[Tip] A Type a Key action can trigger another macro

I just discovered, partly out of need and partly out of curiosity, that a Type a Key action in one macro can activate another macro. For the purposes of this discussion let’s call the activated trigger KEY and the macro that types it METAKEY. [KM often turns out to be meta-powerful – what it can do is just miimd-boggling.]

Why would you want this? The particular case I needed this for is one where a keystroke is bound to different macros depending on which application is active, as specified in the Available conditions for groups (for instance, a group for browsers or a group for text editors).

Suppose you had a Move to End of Paragraph macro defined differently in different groups, but each triggered by the same KEY. You want to move to the end of the paragraph as a step in a macro in the global group regardless of what application is active, so you put in a step that types KEY and bind the macro to METAKEY.

What this saves is a deeply nested set of if-then-else actions, where a different macro is executed depending on which application is active (or whatever other conditions are specified in the if conditions). The only requirement is that each of the macros used are bound to the same key within their group.

I know this is weird. I’m working on some macros where this is actually useful. If any of them would make any sense out of context I’ll post them to show more concretely what I’m talking about.

Please note that it is not well defined as to whether a Keyboard Maestro typed keystroke will or wont trigger a macro with the same hot key.

Keyboard Maestro actually tries to avoid this happening, but due to the nature of the event queue, it is impossible to do robustly one way or the other.

So using this sort of feature is generally not advised. It’s behaviour is likely to be inconsistent.

Aw shucks. I should have asked you privately first. Sorry. Too bad – it was just so cool, and I really do have a couple of uses for it. Oh well, deeply nested conditionals it will have to be.

I'm thinking out loud here, and this may not be better than a bunch of if-then-elses, but I'll throw it out there.

The basic idea is this: For each relevant application, when the application is activated, you set a variable indicating what macro to run when the time comes. Then, in the place where you would do if-then-elses, you just execute the macro specified in the variable you set earlier.

So let's say that when a particular application is activated, you set a variable called, for the purposes of this example, "MyMacroUUID". (You can copy a macro "as UUID", to get this value.) So it would look like this:

You do this for each application that you might want to execute.

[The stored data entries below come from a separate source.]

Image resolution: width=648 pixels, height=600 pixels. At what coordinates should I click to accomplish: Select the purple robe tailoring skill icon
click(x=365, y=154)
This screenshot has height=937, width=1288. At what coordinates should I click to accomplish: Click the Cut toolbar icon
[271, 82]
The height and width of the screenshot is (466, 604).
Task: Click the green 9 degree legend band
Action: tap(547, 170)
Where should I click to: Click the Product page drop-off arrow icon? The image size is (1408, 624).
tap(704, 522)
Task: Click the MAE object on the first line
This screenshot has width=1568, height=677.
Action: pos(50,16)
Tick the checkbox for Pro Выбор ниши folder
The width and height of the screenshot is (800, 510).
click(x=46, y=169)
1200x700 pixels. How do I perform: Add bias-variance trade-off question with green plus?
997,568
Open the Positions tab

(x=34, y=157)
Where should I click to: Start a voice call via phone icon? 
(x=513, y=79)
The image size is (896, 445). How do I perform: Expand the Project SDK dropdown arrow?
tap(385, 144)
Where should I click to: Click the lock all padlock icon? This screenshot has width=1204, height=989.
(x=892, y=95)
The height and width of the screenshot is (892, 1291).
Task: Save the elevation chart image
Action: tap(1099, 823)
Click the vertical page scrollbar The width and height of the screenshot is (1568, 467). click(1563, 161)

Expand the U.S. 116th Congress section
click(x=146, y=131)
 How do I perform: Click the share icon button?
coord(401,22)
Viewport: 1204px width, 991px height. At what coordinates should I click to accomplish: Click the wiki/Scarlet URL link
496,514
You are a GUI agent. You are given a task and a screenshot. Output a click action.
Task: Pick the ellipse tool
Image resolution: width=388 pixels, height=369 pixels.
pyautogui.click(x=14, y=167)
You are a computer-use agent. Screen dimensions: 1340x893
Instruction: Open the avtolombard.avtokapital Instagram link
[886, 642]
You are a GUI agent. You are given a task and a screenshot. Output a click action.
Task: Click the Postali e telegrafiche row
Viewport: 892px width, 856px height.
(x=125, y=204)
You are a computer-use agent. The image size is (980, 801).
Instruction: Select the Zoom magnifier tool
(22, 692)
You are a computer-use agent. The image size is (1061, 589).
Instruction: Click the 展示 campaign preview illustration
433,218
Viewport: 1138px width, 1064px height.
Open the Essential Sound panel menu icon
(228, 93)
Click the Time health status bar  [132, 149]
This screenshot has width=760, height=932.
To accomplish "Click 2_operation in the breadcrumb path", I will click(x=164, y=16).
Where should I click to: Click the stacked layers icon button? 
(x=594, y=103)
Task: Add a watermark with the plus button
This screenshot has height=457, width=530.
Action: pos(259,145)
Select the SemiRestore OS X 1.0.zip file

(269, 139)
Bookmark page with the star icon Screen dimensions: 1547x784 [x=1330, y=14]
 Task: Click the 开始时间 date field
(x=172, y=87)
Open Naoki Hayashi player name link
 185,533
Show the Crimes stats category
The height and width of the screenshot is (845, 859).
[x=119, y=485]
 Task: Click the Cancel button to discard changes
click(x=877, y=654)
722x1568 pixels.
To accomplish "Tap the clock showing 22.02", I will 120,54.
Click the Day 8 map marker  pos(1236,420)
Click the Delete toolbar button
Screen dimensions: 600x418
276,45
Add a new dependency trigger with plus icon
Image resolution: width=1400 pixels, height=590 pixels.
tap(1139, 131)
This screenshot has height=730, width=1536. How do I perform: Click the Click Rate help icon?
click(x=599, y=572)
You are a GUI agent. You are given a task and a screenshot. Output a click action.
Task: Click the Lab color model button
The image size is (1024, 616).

When it comes time to execute the macro, you do something like this:

OK, so now that I've finished this, I realize it's probably not as good as if-then-elses. But since I bothered to think it out, I'll post this anyway. :stuck_out_tongue_winking_eye:

No, I love it!

I have never set up a dict action, but it’s great. Is this common? Information posted somewhere?

What IDs are you using and where did they come from?

Oh, it’s not a “dict” action - that’s just the first line in the file. LOL - took me a minute to figure out what you were saying! We’re just setting a variable to this text. Peter (the program’s author) posted something for me a week or two ago, that had code like this in it.

In this case, the UUID comes from selecting the macro, then going to Edit->Copy As->Copy As UUID. The program actually uses theses kinds of IDs internally to identify macros. That’s why renaming a macro doesn’t hurt other macros that use them in an “Execute a Macro” action.

As for the “dict” code itself, it’s actually an XML snippet. I dropped an “Execute Macro” action into a macro, selected the action, and then did File->Export Actions to export the action to disk, then opened the file in a text editor.

You only need the part between the “dict” elements. An odd quirk is that the opening and closing “dict” elements must be at the start of a line - no spaces or tabs before them, otherwise the don’t work in this situation.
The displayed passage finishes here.